Venkitaraman has developed technologies that help to identify and validate new targets for next-generation medicines against cancer and other diseases. Work in his laboratory laid the scientific foundations for the development of “protein interference” at PhoreMost, which he co-founded with Chris Torrance and Grahame Mckenzie. This new technology is now being widely applied in collaborations with major pharmaceutical companies. Venkitaraman's laboratory has also devised new approaches to target cellular pathways initiated by enzymes like protein kinases. For example, they have selectively interrupted intracellular signaling by blocking the molecular recognition of protein phosphorylation using small-molecule chemical tools, now being pursued by industry for anti-cancer therapy. He has worked extensively with UK industry to develop new medicines. Having served for many years on the scientific advisory boards of companies such as Astex Therapeutics and Cambridge Antibody Technology/MedImmune, he currently holds appointments with Sentinel Oncology and PhoreMost, as well as on the international scientific advisory board of the Chugai Pharmaceutical Company, a member of the Roche group.
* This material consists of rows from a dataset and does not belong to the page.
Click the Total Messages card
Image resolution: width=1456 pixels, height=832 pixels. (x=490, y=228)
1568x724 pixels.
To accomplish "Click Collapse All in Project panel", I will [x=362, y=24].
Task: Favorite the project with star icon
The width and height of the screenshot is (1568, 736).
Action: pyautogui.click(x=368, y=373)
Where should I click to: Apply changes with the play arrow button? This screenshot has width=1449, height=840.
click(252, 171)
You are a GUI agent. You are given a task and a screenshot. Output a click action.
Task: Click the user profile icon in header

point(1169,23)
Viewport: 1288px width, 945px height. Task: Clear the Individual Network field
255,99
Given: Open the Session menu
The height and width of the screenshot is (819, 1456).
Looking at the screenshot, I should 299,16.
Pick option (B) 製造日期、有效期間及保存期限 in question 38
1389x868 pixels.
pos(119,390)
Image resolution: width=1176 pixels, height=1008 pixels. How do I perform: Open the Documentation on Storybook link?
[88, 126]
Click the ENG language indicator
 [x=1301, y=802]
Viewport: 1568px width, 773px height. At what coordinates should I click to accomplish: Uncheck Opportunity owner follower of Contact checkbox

Venkitaraman has worked for many years to promote biomedical research in India. He leads a collaborative research initiative with the National Center for Biological Sciences and inStem in Bangalore, in which new technology is being applied to help develop drugs against human diseases, now supported by the Gates Foundation. He has established an initiative for the application of quantitative and engineering approaches to biological systems, the Centre for Integrative Biology & Systems Medicine, at the Indian Institute of Technology-Madras, where he holds the Mehta Foundation Visiting Professorship.

==Awards and honours==

- In 2001, Venkitaraman was elected a Fellow of the Academy of Medical Sciences, one of the four national academies of the United Kingdom.
- In 2004, he was elected a Member of the  European Molecular Biology Organization (EMBO), awarded for research excellence and outstanding achievements in the life sciences.
- Venkitaraman was awarded in 2017 the Basser Global Prize in recognition of his discoveries concerning the breast cancer gene BRCA2.
- In 2025, Venkitaraman was elected as a Fellow of the Academy of the American Association for Cancer Research, awarded to those whose work has made a profound and lasting impact on cancer research and related fields.